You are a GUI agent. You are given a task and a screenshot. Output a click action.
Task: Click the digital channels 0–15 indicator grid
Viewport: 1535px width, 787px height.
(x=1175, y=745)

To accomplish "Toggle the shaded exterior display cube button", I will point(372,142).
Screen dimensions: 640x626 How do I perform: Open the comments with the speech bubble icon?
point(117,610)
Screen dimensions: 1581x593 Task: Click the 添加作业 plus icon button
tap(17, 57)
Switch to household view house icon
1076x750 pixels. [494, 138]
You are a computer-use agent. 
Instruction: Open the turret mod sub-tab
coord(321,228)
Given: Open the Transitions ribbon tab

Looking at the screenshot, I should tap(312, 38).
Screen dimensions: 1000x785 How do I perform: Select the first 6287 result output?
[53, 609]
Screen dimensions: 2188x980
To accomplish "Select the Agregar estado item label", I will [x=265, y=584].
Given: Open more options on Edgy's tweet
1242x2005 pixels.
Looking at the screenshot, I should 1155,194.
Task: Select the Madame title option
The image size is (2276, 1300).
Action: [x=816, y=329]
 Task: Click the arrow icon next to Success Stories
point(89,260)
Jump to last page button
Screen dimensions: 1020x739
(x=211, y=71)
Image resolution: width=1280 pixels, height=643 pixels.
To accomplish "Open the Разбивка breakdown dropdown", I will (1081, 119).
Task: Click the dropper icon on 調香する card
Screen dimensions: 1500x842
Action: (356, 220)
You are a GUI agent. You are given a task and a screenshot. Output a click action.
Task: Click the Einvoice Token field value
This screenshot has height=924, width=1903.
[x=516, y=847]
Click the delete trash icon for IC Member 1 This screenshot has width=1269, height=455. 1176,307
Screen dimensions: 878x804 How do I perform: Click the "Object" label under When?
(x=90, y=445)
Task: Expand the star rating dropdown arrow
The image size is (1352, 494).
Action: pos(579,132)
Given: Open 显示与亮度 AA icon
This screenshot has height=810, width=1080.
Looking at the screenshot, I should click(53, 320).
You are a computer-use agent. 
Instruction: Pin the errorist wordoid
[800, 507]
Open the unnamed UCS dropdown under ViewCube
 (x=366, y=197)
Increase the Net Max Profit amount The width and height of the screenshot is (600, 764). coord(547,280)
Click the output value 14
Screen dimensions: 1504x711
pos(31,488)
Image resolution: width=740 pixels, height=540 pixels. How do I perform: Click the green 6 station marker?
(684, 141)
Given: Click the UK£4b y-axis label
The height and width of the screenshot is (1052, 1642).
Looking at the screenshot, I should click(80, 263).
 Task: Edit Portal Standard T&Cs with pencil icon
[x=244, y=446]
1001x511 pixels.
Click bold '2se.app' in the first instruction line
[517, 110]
──────────────────────────────
BRIEF:
Go through the records above and return every line that holds the string "accomplish".

EXERCISE RESULT:
To accomplish "Toggle the shaded exterior display cube button", I will point(372,142).
To accomplish "Select the Agregar estado item label", I will [x=265, y=584].
To accomplish "Open the Разбивка breakdown dropdown", I will (1081, 119).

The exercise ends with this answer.